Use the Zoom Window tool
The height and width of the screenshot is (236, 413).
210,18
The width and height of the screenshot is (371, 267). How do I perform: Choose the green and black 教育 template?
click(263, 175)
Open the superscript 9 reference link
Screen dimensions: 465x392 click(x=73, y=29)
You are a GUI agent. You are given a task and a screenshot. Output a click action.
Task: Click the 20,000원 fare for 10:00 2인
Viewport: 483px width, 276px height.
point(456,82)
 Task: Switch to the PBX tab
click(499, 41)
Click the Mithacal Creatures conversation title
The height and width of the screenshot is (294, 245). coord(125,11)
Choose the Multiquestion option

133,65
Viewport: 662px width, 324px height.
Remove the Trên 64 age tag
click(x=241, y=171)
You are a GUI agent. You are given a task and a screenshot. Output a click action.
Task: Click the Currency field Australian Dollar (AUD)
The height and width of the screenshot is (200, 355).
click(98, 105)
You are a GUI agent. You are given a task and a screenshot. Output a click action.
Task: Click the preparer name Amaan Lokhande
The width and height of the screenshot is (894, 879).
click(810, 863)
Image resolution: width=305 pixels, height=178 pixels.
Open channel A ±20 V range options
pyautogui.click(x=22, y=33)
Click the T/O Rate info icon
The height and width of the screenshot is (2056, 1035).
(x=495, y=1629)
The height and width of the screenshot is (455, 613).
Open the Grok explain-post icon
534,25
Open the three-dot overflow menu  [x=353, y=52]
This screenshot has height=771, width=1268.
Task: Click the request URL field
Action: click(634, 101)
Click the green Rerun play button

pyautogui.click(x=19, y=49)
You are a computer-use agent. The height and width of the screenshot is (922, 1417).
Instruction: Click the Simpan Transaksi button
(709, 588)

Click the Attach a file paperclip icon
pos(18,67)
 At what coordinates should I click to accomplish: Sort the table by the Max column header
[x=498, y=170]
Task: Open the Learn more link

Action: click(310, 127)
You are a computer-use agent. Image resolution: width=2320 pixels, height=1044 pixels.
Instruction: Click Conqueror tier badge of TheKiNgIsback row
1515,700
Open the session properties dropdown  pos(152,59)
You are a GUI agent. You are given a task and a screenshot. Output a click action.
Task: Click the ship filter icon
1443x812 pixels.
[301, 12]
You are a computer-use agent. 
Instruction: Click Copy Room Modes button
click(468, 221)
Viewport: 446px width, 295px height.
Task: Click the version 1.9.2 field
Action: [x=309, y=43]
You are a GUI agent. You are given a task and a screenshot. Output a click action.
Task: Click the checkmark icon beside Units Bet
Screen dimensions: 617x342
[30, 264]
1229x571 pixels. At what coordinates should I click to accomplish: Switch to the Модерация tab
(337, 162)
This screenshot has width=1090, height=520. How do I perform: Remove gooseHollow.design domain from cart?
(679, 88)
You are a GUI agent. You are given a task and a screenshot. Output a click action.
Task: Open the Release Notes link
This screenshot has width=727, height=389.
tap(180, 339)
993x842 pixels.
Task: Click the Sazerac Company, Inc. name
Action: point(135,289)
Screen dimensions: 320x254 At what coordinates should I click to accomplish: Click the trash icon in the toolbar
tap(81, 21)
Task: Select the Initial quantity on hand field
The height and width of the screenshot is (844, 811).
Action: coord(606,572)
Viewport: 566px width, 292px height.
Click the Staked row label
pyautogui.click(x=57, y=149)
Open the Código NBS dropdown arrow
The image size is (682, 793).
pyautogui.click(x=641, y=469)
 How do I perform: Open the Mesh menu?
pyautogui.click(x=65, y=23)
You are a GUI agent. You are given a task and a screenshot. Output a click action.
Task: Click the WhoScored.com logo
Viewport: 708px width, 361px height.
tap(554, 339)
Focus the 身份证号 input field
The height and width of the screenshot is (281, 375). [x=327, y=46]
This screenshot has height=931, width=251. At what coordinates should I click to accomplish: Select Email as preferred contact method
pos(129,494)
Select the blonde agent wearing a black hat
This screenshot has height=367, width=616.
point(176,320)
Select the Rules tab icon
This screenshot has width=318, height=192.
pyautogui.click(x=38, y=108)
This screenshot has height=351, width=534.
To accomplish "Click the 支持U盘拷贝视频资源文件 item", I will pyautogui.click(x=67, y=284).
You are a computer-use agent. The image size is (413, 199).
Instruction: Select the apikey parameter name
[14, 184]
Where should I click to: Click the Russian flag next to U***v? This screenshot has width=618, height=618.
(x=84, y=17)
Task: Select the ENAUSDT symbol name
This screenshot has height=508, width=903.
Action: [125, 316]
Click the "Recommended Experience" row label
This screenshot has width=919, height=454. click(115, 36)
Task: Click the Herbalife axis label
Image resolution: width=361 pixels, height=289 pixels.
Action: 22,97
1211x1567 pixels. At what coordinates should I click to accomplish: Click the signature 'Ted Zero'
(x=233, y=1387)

## Assigned task
Only the lines from the one with "You are a computer-use agent. The image" through the final line above belong in the answer, each retyped exactly.

## Answer box
You are a computer-use agent. The image size is (413, 199).
Instruction: Select the apikey parameter name
[14, 184]
Where should I click to: Click the Russian flag next to U***v? This screenshot has width=618, height=618.
(x=84, y=17)
Task: Select the ENAUSDT symbol name
This screenshot has height=508, width=903.
Action: [125, 316]
Click the "Recommended Experience" row label
This screenshot has width=919, height=454. click(115, 36)
Task: Click the Herbalife axis label
Image resolution: width=361 pixels, height=289 pixels.
Action: 22,97
1211x1567 pixels. At what coordinates should I click to accomplish: Click the signature 'Ted Zero'
(x=233, y=1387)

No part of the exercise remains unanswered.